The random forest machine learning model was used as a read filter to test the idea that these features could lead to more effective read trimmers, masking algorithms, and so on. First, the average alignment score and the average edit distance were calculated on additional 300k–500k reads after alignment. The alignment score and edit distance are reported by the alignment program. Then, reads that were marked as unmapped or filtered by the RF model were excluded, and the averages were calculated. Table 4 summarizes the results. A positive number represents an improvement while a negative number represents a loss. The 200bp data set SRR1104850 had slightly worse alignments on average, but the other data sets showed a bigger improvement. This validates that these methods can be used as a low complexity filter to improve alignments.

Table 4. Differences in alignment score and edit distance for filtered reads.

5 Conclusions

My study showed that sequence complexity measures are important in predicting the read mapping quality of short DNA reads. Read quality metrics were less important. Run length mean and variance, the DUST score, and entropy were the best performing sequence complexity measures. Bioinformatics programs may consider using run length statistics because they were among the best features.

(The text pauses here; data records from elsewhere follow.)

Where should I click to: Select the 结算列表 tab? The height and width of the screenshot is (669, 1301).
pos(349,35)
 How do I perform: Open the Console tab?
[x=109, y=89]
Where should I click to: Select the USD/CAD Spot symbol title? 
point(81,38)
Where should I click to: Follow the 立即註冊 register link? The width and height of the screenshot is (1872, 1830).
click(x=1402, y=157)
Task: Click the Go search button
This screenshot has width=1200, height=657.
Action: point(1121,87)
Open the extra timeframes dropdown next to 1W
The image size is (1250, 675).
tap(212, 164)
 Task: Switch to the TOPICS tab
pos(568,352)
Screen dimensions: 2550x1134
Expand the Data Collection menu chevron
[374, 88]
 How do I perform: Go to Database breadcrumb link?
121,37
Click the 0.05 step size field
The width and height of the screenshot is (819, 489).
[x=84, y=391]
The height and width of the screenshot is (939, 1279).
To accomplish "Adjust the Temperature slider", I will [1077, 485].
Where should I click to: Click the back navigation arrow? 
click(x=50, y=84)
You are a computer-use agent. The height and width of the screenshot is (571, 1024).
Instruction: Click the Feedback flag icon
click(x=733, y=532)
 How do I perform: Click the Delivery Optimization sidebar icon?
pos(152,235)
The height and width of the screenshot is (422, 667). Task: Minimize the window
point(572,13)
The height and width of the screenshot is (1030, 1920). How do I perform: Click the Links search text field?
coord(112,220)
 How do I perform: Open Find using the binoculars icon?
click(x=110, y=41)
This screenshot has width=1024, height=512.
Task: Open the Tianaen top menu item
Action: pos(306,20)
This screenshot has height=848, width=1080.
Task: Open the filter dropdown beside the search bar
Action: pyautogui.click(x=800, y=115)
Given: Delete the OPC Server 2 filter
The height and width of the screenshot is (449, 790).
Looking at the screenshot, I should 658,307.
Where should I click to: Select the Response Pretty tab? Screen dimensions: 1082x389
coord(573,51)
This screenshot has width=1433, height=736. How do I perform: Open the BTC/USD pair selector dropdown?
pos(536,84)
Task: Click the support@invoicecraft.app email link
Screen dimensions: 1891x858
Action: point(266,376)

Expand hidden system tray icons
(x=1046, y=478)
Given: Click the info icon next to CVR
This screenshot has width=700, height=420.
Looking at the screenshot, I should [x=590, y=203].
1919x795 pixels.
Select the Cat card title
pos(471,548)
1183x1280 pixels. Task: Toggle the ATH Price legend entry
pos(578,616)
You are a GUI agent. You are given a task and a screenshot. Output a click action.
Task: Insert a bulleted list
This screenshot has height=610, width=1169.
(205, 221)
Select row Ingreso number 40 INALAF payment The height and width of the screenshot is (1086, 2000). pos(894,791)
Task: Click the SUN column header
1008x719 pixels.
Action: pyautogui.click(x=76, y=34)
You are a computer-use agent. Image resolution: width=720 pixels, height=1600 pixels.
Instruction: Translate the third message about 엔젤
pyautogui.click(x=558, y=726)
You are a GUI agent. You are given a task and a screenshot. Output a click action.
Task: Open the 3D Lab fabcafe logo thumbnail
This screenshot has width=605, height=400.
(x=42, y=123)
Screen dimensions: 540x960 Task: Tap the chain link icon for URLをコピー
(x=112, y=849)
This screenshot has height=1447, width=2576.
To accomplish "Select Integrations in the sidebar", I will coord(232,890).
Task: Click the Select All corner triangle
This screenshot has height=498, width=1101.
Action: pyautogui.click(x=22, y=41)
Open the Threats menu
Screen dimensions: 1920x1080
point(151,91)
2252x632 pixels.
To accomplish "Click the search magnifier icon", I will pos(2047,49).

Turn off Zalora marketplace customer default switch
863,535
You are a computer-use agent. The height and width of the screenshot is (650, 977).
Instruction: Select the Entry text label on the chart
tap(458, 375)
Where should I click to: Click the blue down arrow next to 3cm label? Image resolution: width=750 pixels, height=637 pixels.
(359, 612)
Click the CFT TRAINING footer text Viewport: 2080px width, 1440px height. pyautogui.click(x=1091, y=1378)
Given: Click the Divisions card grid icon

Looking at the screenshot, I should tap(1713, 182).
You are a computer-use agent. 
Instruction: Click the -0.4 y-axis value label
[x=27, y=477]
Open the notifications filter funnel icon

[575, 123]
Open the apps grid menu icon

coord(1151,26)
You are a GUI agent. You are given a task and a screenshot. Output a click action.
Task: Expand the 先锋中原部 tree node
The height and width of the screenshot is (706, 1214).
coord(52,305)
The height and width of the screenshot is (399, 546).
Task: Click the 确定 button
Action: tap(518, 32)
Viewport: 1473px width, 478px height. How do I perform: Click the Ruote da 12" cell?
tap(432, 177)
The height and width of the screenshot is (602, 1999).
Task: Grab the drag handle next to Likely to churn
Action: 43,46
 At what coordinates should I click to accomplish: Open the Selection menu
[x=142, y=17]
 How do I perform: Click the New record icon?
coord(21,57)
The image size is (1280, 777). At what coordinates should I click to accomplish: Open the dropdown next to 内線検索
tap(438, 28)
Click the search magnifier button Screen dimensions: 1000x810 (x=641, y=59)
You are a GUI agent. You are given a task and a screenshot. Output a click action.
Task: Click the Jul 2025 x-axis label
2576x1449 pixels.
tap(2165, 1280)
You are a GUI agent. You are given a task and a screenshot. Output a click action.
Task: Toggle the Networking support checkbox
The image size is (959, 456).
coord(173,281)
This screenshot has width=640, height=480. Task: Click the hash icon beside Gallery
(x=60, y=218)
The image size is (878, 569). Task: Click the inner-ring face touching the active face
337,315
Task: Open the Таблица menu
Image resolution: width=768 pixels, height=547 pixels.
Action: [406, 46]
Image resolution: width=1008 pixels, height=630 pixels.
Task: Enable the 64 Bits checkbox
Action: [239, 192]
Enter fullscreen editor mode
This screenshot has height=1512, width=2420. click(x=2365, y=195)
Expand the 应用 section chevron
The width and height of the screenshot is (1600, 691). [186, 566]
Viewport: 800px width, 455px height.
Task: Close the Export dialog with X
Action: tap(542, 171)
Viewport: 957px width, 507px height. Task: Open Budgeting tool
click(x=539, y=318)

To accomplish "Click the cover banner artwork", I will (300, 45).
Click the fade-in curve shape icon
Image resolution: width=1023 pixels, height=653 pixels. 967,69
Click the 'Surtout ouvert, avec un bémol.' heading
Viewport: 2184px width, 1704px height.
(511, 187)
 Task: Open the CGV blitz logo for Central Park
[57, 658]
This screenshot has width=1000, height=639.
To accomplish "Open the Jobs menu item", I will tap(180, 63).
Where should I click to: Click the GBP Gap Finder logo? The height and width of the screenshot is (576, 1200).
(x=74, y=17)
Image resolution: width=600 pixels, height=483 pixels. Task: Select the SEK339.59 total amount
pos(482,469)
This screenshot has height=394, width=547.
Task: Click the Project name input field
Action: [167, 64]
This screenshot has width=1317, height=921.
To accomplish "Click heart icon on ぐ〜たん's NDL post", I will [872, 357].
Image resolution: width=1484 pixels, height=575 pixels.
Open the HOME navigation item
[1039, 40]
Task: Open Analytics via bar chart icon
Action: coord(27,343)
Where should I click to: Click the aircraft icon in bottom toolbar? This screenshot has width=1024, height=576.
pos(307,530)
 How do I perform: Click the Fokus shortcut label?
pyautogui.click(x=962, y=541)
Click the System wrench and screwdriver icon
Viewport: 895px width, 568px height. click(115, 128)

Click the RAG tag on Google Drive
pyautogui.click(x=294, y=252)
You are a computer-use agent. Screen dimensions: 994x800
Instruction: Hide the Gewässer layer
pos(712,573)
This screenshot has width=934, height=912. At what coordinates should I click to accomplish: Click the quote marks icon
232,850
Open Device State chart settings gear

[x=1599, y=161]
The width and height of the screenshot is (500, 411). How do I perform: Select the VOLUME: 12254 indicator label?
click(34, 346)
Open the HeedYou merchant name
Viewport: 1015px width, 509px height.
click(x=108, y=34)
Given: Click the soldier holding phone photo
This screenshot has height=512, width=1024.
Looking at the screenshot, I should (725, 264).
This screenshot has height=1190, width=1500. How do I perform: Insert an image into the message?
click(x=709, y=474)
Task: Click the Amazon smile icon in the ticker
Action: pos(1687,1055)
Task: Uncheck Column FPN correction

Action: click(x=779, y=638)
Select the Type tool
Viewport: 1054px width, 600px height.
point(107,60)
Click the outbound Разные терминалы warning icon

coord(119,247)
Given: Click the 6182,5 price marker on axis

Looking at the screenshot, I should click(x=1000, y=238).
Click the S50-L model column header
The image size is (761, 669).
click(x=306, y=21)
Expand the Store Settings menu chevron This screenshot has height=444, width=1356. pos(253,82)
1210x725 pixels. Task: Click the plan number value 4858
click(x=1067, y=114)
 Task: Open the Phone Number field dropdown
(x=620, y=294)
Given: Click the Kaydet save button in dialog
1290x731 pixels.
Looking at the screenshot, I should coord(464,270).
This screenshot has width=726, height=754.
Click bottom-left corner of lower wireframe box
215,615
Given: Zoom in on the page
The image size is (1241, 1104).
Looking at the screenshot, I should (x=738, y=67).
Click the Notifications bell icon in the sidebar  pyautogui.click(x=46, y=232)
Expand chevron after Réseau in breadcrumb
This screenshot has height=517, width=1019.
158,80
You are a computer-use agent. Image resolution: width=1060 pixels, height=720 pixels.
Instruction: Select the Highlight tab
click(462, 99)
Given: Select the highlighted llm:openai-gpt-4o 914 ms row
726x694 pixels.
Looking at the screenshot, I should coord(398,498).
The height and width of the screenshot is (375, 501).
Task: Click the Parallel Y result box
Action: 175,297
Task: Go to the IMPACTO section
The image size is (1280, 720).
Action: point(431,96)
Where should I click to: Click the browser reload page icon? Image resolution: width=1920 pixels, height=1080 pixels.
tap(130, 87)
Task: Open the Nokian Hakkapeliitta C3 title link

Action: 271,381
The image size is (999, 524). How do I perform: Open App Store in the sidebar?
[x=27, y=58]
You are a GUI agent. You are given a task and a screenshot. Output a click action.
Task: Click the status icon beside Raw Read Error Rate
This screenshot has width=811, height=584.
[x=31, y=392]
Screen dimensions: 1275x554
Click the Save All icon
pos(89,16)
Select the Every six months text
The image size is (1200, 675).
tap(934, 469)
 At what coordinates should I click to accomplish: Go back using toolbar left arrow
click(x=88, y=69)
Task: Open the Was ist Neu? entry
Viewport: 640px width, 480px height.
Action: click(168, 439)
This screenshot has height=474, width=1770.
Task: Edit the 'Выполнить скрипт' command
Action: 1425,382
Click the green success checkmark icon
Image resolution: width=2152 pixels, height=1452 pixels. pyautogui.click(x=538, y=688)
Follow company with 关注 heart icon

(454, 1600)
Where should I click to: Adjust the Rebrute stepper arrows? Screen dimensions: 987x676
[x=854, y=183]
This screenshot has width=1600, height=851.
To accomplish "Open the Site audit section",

Without knowledge of the genome, and only knowledge of the DNA read, machine learning models, especially random forests, were able to predict alignment quality with surprisingly good accuracy approaching F1-scores of 0.95. The features that work well on regular untreated reads tended to work well on bisulfite reads. This suggests that sequence complexity measures that work well in one application will probably work well in other applications.

Future work could include training a regressor to predict the alignment score rather than alignment categories; however not all programs (such as Bismark) report such a score. A model with very few features that predicts the alignment score could make a fast read filter. The effect of read trimming can be explored.